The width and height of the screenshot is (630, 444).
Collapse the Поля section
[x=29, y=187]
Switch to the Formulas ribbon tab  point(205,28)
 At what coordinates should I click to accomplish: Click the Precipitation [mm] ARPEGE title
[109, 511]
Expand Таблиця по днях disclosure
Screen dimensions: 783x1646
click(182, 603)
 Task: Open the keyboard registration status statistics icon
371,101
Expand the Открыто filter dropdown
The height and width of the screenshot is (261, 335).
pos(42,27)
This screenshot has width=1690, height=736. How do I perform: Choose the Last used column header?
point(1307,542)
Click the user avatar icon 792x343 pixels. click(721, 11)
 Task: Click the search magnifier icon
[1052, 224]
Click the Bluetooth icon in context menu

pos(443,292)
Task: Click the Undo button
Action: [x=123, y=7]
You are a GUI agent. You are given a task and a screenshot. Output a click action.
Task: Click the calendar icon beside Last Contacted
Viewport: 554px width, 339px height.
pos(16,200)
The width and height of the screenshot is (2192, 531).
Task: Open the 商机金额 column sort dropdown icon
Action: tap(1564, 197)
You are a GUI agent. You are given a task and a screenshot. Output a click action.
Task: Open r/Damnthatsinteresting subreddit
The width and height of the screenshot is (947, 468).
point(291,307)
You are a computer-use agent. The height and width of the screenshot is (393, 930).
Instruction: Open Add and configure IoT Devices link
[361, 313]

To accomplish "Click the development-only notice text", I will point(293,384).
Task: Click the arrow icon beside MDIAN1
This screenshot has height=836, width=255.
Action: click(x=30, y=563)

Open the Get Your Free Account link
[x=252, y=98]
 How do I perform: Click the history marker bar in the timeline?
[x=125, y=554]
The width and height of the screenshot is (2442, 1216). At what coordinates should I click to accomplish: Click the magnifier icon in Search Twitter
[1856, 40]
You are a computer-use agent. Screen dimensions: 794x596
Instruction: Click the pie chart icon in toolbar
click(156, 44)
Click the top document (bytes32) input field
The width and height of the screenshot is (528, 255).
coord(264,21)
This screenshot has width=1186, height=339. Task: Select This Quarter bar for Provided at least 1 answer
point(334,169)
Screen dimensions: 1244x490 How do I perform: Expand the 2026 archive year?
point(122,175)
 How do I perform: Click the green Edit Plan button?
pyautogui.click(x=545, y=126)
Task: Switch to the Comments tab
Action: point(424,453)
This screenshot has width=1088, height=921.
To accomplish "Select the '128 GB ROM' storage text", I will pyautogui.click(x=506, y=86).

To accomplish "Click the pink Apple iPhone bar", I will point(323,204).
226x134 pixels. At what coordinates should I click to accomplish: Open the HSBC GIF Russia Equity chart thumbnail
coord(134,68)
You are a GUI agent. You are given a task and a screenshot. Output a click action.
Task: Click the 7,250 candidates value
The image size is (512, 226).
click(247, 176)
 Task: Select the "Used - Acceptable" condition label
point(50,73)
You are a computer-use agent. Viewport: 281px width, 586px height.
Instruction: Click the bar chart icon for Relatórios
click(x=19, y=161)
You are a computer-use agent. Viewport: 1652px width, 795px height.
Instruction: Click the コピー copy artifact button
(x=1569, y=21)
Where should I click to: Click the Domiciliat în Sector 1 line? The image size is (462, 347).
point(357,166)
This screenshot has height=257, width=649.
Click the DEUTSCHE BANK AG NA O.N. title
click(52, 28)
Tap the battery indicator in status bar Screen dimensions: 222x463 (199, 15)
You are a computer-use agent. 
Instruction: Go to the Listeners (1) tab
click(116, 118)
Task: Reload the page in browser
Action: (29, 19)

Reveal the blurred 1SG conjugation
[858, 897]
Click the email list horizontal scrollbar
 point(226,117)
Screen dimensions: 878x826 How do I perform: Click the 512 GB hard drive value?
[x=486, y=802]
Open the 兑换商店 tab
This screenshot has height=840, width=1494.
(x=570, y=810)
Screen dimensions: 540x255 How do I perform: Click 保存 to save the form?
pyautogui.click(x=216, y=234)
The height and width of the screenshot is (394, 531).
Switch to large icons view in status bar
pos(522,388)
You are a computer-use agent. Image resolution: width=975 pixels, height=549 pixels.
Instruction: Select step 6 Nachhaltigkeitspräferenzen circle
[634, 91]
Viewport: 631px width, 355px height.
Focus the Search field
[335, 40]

##############################

_What this task involves_: Pull out every line above that holds the word "will".

_Solution for this task_:
To accomplish "Click the development-only notice text", I will point(293,384).
To accomplish "Select the '128 GB ROM' storage text", I will pyautogui.click(x=506, y=86).
To accomplish "Click the pink Apple iPhone bar", I will point(323,204).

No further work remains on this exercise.